What is specified by the <predictors> in these instructions? I
understand the intent, but not exactly what the instructions specify.

This whole scheme as I described it sounds problematical, so before I
spend much time discussing the problems, please let me know if my
descriptions are accurate, or where I went wrong.

--
- Stephen Fuld
(e-mail address disguised to prevent spam)
From: nmm1 on
In article <he1bb8$hmg$1(a)news.eternal-september.org>,
Stephen Fuld <SFuld(a)Alumni.cmu.edu.invalid> wrote:
>
> > Roughly:
>>
>> SET_PRED n <registers>
>> Sets predictor n to an undefined hash of the register values.
>
>So this takes some number of registers, whose names are given in the
>instruction, creates a hash of the values in those registers and saves
>the hash in some dedicated location, indexed by n? Is that an accurate
>description?

Not quite. It looks up the hash in a branch predictor structure,
and saves a confidence value, according to whether it is expected
to correspond with branches being taken. That structure is likely
to be a simple LRU.

>> USE_PRED n <confidence>
>> Uses that predictor, with confidence between (say) -7 and 7; negative
>> values imply the confidence of it not being taken.
>
>So this takes the same hash of the same registers and compares the value
>of the hash to the one stored at location n. If the values match, use
>the confidence value in the instruction to predict the branch. If the
>hash values don't match, don't use the confidence value (and perhaps
>default to some other predictor). Is that correct?

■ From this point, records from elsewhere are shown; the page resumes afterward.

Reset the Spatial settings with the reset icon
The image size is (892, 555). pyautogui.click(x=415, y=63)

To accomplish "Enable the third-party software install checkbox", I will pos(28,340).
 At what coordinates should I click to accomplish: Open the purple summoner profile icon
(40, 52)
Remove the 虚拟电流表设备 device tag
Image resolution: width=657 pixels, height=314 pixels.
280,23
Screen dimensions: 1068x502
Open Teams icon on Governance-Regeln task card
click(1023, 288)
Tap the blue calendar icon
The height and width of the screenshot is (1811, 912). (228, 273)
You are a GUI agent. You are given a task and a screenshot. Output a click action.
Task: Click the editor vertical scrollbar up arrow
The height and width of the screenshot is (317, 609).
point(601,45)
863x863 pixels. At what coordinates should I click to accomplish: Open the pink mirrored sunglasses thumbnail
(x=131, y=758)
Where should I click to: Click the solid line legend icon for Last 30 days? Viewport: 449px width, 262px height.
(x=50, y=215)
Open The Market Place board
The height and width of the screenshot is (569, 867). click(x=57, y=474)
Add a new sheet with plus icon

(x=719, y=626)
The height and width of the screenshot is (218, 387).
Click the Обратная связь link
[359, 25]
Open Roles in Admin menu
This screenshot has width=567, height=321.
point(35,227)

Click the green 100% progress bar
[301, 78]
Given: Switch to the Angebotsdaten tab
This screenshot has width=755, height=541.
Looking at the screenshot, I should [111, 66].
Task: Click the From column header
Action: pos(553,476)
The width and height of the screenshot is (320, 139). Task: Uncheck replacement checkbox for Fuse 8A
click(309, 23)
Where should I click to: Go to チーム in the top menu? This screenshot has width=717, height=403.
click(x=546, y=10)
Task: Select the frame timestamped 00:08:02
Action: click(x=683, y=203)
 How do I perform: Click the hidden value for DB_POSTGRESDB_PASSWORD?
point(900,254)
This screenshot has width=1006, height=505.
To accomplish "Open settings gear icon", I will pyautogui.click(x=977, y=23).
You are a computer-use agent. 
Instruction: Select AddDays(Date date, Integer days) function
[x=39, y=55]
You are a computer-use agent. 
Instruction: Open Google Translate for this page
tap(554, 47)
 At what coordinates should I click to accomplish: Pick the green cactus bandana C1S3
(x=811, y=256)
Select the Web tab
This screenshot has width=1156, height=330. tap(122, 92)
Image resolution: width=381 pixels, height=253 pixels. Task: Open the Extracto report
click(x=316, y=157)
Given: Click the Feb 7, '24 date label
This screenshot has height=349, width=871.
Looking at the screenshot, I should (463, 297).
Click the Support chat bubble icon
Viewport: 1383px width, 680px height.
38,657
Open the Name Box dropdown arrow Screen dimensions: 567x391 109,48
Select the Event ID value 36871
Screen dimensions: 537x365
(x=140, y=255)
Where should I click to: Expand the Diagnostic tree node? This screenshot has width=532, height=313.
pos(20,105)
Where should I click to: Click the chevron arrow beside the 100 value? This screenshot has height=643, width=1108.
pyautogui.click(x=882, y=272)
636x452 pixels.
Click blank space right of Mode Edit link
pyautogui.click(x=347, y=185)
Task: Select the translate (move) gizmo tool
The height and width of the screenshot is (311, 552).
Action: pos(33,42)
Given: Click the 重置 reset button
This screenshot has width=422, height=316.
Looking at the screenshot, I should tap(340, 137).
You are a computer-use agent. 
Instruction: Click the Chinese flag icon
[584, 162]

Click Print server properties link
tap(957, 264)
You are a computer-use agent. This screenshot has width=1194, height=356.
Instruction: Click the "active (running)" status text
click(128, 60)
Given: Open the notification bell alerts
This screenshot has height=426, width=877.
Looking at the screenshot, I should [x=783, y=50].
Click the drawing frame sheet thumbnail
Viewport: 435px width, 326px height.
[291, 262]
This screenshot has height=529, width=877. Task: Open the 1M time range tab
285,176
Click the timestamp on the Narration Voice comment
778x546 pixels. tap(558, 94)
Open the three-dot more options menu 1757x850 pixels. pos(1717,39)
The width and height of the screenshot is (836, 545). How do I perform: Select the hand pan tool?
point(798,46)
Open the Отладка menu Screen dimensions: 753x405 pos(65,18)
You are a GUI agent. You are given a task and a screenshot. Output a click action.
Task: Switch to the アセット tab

No, not at all. It uses the prediction value directly by looking
up the value indexed by n, and matching signs. It will also update
that value, according to the success of the prediction.

>> PUSH_PREDS <predictors>
>> POP_PREDS <predictors>
>> Used at function calls and elsewhere to indicate the change in use.
>> Simply clearing a predictor is always a permitted action, and most
>> hardware would keep only a very small stack of them.
>
>What is specified by the <predictors> in these instructions? I
>understand the intent, but not exactly what the instructions specify.

The indices of the predictors - i.e. the 'n's above.

>This whole scheme as I described it sounds problematical, so before I
>spend much time discussing the problems, please let me know if my
>descriptions are accurate, or where I went wrong.

Certainly. I apologise for being obscure. The basic idea is that
there are a small number of predictor states, which are selected
and used according to code generated by the compiler. The actual
prediction is handled entirely by the hardware, based on what has
happened before (i.e. just as at present).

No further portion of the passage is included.